It is no news to anyone that high-street stores have been adversely affected by the astronomical rise of e-commerce, just a stroll around many British high streets and the absence of small-business stores and the presence of betting shops, discount shops jump out at you. And similar patterns have been emerging throughout the US. Since 1992, there have been two sizable shifts. One is the almost reversal of fortunes between department stores – which used to contribute to 15% of core retail sales – to superstores, which now occupy almost exactly the same market share. The second is much more recent and is, of course, the emergence of e-commerce. However, the effect has been different, with superstores largely having their percentage of core retail sales remain constant since 2009 and instead smaller businesses bearing the brunt of the blow. The outlook does not seem to be wavering either. The KMPG/Ipsos Retail think tank recorded retail health to be at 82% of what it was a decade ago and in one of the starkest examples, Sears – the ex-mammoth of US retail – has lost $26Bn of value since 2007 and has just announced further store closure and liquidations.

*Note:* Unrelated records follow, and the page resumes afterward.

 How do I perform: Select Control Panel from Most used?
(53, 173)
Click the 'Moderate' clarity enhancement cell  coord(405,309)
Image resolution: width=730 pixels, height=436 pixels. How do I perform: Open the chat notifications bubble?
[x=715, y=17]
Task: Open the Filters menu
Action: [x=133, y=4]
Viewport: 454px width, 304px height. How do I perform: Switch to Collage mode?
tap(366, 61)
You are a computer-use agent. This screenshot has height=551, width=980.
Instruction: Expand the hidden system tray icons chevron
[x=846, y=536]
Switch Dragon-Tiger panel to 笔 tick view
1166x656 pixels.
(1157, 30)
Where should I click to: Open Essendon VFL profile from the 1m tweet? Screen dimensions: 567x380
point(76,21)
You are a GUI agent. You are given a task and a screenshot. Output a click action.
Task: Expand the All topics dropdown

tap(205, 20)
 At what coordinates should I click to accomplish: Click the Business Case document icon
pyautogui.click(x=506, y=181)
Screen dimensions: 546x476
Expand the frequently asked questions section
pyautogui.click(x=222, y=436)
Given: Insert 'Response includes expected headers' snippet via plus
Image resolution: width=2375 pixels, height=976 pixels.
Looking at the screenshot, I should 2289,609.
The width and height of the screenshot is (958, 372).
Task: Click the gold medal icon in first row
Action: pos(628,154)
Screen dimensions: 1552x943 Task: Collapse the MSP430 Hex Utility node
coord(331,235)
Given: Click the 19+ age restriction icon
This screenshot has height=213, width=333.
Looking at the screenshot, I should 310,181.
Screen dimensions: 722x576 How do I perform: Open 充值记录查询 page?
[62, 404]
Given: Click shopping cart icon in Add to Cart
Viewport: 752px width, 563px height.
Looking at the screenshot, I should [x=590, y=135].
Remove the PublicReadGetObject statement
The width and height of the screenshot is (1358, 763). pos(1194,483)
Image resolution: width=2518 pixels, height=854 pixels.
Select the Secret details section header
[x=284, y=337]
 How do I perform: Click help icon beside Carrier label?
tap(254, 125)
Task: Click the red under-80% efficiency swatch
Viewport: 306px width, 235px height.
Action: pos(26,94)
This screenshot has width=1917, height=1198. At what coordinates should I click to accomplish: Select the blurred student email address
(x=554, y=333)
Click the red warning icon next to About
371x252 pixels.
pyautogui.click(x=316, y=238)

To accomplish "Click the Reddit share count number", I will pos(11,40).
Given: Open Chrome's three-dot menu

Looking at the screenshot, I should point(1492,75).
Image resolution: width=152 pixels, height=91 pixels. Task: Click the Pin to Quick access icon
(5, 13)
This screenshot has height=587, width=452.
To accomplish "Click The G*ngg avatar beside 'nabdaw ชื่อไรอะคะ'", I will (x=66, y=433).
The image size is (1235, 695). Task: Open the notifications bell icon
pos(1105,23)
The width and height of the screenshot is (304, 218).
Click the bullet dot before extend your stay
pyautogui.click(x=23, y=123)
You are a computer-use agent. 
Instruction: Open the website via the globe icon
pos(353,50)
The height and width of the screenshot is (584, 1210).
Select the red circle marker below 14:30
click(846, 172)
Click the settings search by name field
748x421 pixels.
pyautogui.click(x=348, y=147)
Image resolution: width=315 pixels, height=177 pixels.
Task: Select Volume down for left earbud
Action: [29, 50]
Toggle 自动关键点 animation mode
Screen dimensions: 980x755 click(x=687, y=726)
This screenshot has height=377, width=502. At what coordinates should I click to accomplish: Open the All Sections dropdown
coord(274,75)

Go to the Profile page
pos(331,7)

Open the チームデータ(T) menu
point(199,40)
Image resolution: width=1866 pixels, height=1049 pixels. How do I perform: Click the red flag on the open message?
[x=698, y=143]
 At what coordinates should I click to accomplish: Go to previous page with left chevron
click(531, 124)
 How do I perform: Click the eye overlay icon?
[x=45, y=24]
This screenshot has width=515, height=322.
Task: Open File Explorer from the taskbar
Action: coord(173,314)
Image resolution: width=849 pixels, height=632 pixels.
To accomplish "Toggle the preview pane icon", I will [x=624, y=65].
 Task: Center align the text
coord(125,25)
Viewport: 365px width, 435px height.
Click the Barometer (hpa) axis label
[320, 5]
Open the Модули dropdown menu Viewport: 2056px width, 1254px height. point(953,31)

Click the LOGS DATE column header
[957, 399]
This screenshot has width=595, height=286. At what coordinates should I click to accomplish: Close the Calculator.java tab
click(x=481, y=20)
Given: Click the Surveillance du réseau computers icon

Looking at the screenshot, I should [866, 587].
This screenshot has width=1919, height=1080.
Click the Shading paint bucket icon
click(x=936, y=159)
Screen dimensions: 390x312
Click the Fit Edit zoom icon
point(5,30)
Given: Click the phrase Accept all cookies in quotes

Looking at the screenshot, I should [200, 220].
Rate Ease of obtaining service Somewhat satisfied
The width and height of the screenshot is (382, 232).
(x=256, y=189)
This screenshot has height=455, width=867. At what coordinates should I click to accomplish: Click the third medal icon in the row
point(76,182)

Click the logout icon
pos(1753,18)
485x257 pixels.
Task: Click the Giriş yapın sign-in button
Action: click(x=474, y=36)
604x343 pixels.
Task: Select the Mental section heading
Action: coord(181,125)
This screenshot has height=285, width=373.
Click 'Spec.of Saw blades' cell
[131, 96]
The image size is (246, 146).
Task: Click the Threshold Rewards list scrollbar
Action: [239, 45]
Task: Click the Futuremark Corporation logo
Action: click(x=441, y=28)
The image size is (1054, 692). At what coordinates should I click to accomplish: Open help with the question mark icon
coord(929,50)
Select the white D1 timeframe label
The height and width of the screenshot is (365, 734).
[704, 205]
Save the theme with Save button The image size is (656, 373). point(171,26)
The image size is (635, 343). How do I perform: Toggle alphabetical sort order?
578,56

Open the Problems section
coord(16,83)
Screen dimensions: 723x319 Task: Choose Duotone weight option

However, maybe one man has a plan. Amazon, the Lex Luthor of the high-street, had a value crash of $5.7Bn as Donald Trump targeted the online giant in a damaging tweet. “Amazon is doing great damage to tax paying retailers. Towns, cities, and states throughout the US are being hurt – many jobs being lost” the tweet read, surely a damning statement to one of the world’s largest companies. But after all, it is just a tweet. Right? With an ordinary politician, you’d think so, but Trump has made a habit of announcing policy plans over twitter, from his views of transgender military eligibility to announcing the sacking of advisors, so it could be a look to the future as to what direction the Trump administration will take. Furthermore, with his promises of putting the American people first, it is likely Trump will attempt some reform to rebalance the retail sector. This news, coupled with better than expected reports for Urban Outfitters who, despite a predicted earnings per share of 36 cents, reported an EPS (earnings per share) of 45c, show that investors have potential gains to make as high-street firms may have short term gains (UO stock flew up by 1/5th to $20.13) due to pessimistic predictions, but also possible long term investment opportunities if the US government stands by Trump and attempts to go hard on online retailers.
And whilst many, including myself, find a Trump “Superman of the high-street”, situation unlikely, cast your mind back to Ford announcing the killing of a Mexican plant and focus on its Michigan factory after criticism from Trump or Walmart creating a “2017 goals for American job growth and community investment” programme amid the Trump administrations launch of an investigation into Chinese trade practises.